本研究纳入患者的一般情况包括初诊年龄、性别、ECOG PS评分、疾病分期和吸烟状态。临床资料包括免疫治疗线数和免疫治疗药物。
患者在治疗期间的疗效评价是根据实体瘤疗效评估标准1.1版本(ResponseEvaluation Criteria in Solid Tumors,RECIST version 1.1)进行评估的。疗效评价指标包括完全缓解(complete response,CR)、部分缓解(partial response,PR)、疾病稳定(stabledisease,SD)和疾病进展(progressive disease,PD)。
无进展生存时间(progression-free survival,PFS)定义为患者自开始接受免疫检查点抑制剂治疗到疾病进展或死亡的时间。

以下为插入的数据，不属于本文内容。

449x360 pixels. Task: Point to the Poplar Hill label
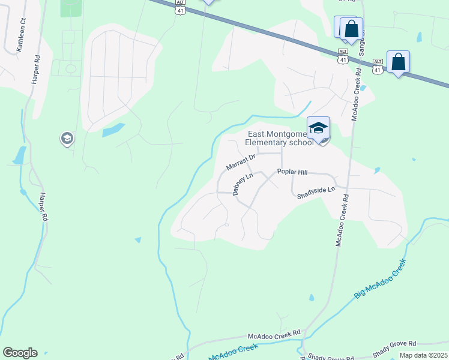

以上资料均通过查询住院病历及电话随访获得。本实验获得CICAMS伦理委员会批准(批准号20/242-2438)。
表1、基线资料情况
2.样品采集和酶联免疫吸附试验(ELISA)
抗PD-1免疫治疗前收集患者血标本,将血样收集在EDTA采血管中。所有样品在收集后2小时内处理,并在4℃下以3000rpm离心10分钟,取上层血浆储存在-80℃用于ELISA检测。S100A7基因的GeneBank编号为NM_002963.4(序列1),S100A7蛋白的GenPept的编号为NP_002954.2(更新日期为2022年6月2号)(序列2)。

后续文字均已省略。